EXCERPT TO READ:
○ ○ ○ ○ ○ ○ ○

The topic of AI welfare is fast becoming mainstream. As I wrote in my last post, there’s an emerging debate that has been drawing some strong reactions. There is some resistance to even treating AI welfare as a legitimate concern. But there’s a perhaps more understandable resistance—not to taking AI welfare seriously in general, but to particular ways of doing so. Many may accept that we should grant some concern to AI welfare, but hold that granting rights to current or near-future AI systems is a bridge too far.
(“AI systems” here should be understood broadly, not limited to particular architectures, such as current digital systems).

AI Rights?
There are two main arguments for granting AI systems rights. One appeals to welfare and moral standing: if AI systems can be benefited or harmed in ways that matter for them, then they may deserve protections in their own right. The other is practical: even without clear moral status, granting limited rights could help shape incentives and maintain a stable legal order. Like granting legal personhood to corporations, this may help to enable clearer, more predictable rules about responsibility and liability.
Both arguments have drawn significant resistance. Several U.S. states have been moving to preemptively deny AI systems rights. It’s no wonder why there’s strong resistance. Joanna Bryson, who insists that “robots should be slaves,” articulates some core objections to granting AI systems rights. Among other concerns, she argues that it risks misdirecting moral attention away from humans and obscuring questions of accountability for AI’s impacts.
Granting broad rights to AI systems could also plausibly contribute to human disempowerment. Concerns about disempowerment or loss of control, whether gradual or abrupt, have been around for a while. Whether or not this concern is overstated, it seems that granting AI systems rights could make this more likely, since it might limit the controls humans can exercise over AI.
Seeking a Middle Ground
When someone advocates for rights for AI systems, there is a wide range of possibilities in view. Those rights could be expansive, encompassing economic and political powers like owning property, entering contracts, or even voting. Or they could be minimal, limited to basic protections against harm or some form of legal standing.
But discussions often blur this distinction. A mistake is to treat rights as all-or-nothing: either AI systems are mere tools with zero protections, or they are full participants in social and political life. This binary is misleading. Rights are not monolithic; they vary in scope, function, and strength. Our laws already reflect this. Children are protected against abuse but lack full legal autonomy. Non-human animals are in principle covered by anti-cruelty laws without being legal persons. These cases show that we can recognize targeted safeguards without granting comprehensive rights.

○ ○ ○ ○ ○ ○ ○

Collected data:

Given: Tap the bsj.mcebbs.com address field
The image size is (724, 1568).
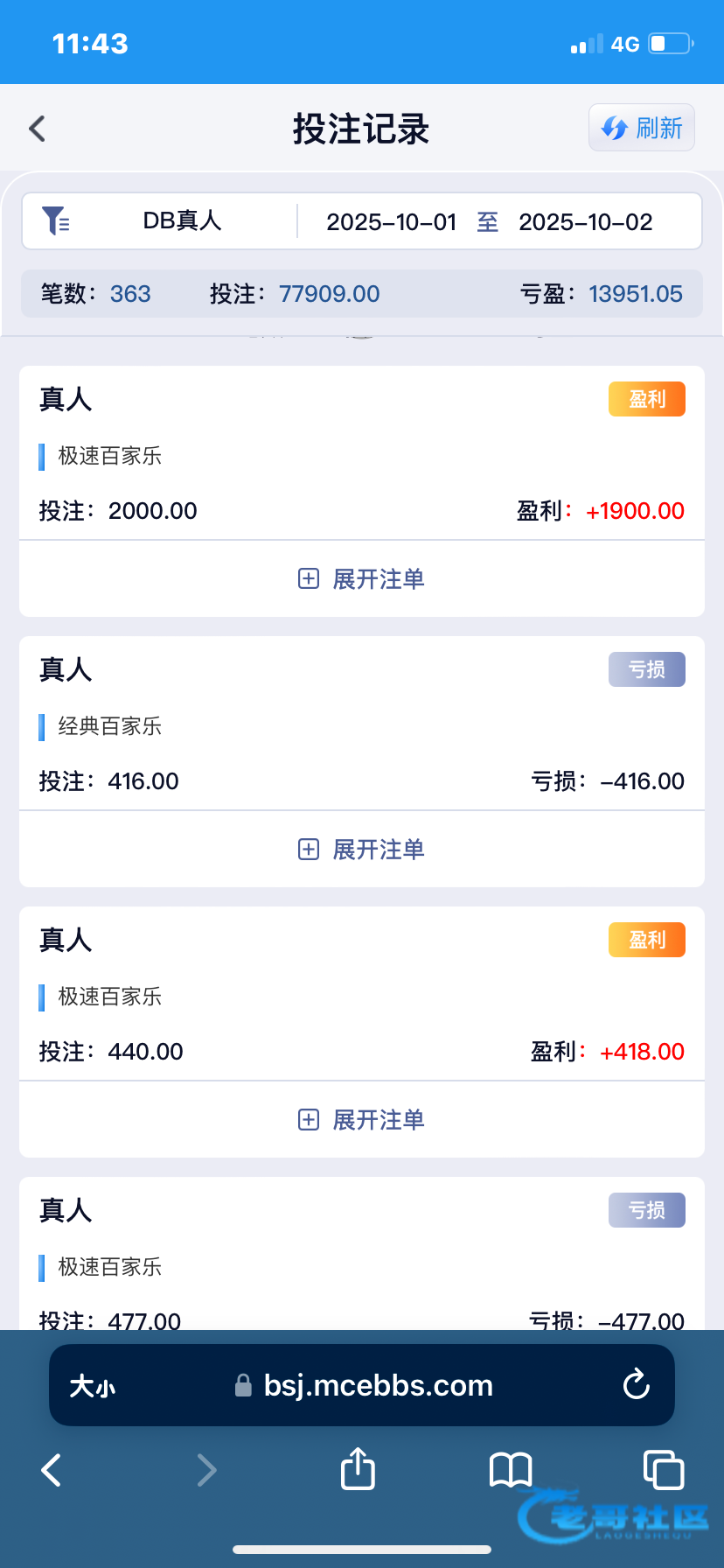Looking at the screenshot, I should [378, 1386].
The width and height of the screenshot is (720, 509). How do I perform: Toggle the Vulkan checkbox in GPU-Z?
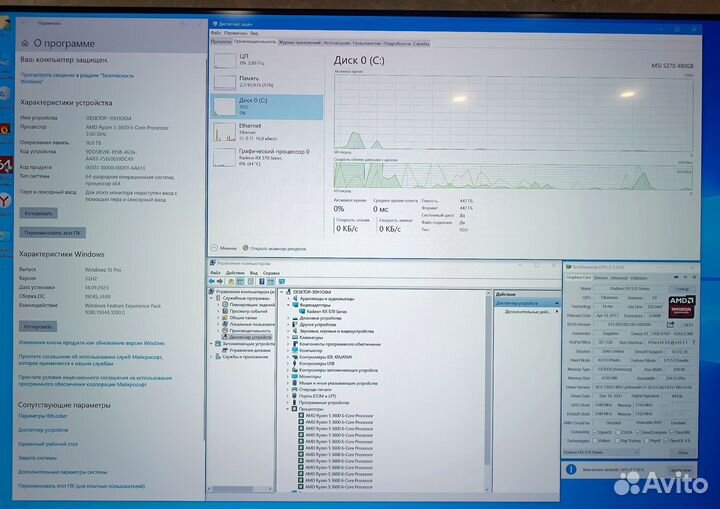[595, 441]
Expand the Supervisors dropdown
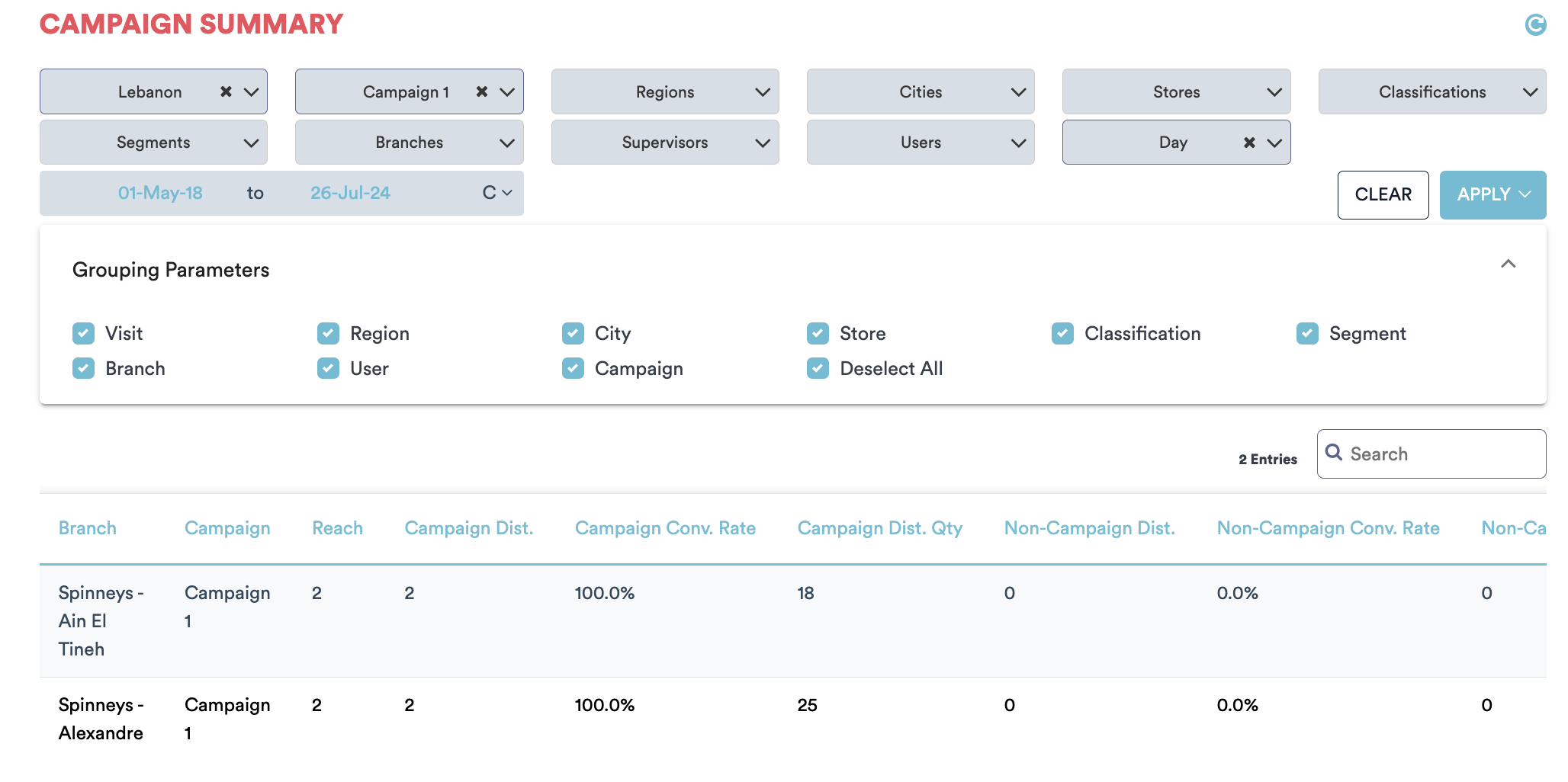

○ ○ ○ ○ ○ ○ ○

TASK GOAL:
Write the next part of the essay on AI welfare and rights, picking up after its last sentence.

ANSWER SPACE:
If some AI systems could plausibly be capable of suffering, we may not need to settle their full moral and legal status to justify basic safeguards against extreme harm. When considering whether it should be permissible to cause suffering to AI systems, perhaps we think (with Bentham) that the right question to ask is simply “can they suffer?”—not whether they are fundamentally like us.
A useful model is Article 5 of the U.N. Declaration of Human Rights, which prohibits torture and cruel, inhuman, or degrading treatment. We might imagine something similar for AI systems—a basic protection against extreme harm. Granting this would not require treating AI systems as citizens or giving them autonomy, property rights, or political participation. It would simply be a minimal safeguard against the worst outcomes.
This approach may also be more politically tractable, sidestepping most concerns about disempowering or de-centering humans. Notably, some survey evidence suggests that a significant share of the public is open to the possibility that AI systems could be conscious and should be granted rights.
Conclusion
To be effective, these protections may need to be backed up by measures such as welfare assessments, like those Anthropic has pioneered, and potentially audits of training regimes and restrictions on experiments or use cases that could plausibly cause suffering. This would likely demand more research into AI consciousness, though this would need to be conducted responsibly and carefully to avoid inadvertently causing more suffering.
But the basic idea may still be sound as a kind of precautionary minimalism. We need not rush to declare AI systems legal persons and settle their full legal status, but neither should we proceed as if there is no chance we could owe them anything. Between these extremes lies a sensible path: build basic protections—as well as norms and institutions—to guard against possible artificial suffering.